7. Een kopie van de op 5 januari 2000 aan verzoeker verleende vergunning werd door de gemeente Noordwijk onder meer naar de brandweer gestuurd. Verzoeker ontving eind januari 2000 van de brandweer van Noordwijk de telefonische mededeling dat de in de voorschriften genoemde tekeningen met het opstelplan nog niet waren ontvangen.
8. In juni 2000 werd door de afdeling Onderwijs, Sport en Welzijn van de gemeente een jaarschema opgesteld waarin alle reserveringen voor de sporthal voor de periode 1 augustus 2000 tot en met 30 juni 2001 werden vermeld. Dit schema werd diezelfde maand door het college van burgemeester en wethouders goedgekeurd.
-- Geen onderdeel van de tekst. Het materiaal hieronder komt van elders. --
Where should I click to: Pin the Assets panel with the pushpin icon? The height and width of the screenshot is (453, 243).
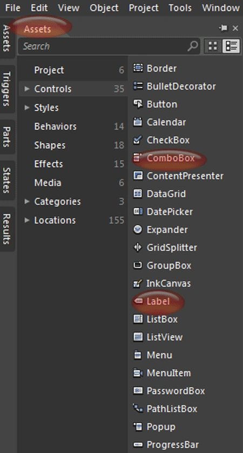[224, 28]

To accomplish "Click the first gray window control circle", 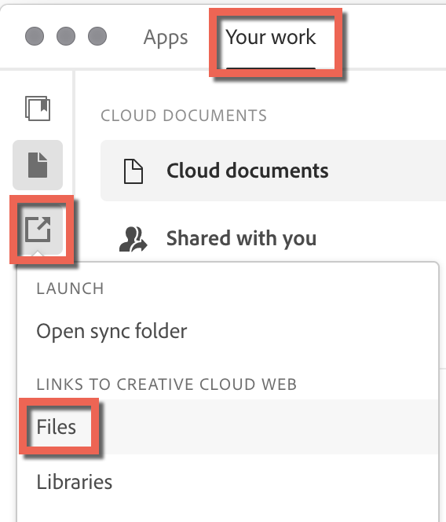I will click(x=35, y=36).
9. Op 18 augustus 2000 diende verzoeker bij de gemeente Noordwijk een aanvraag in voor een vergunning tot het plaatsen van reclameborden ten behoeve van de vlooienmarkt. De ontvangst van deze aanvraag werd op 21 augustus 2000 door het hoofd van de afdeling Interne Zaken van de gemeente Noordwijk bevestigd. Op 28 september 2000 werd door het hoofd van de afdeling AJZ, namens het college van burgemeester en wethouders van de gemeente Noordwijk op grond van de Algemene plaatselijke verordening aan verzoeker toestemming verleend tot het plaatsen van 20 driehoeksborden in de gemeente Noordwijk in de periode van 30 september tot en met 8 oktober en van 10 tot en met 19 november 2000 ten behoeve van een in de sporthal Northgo te houden vlooienmarkt.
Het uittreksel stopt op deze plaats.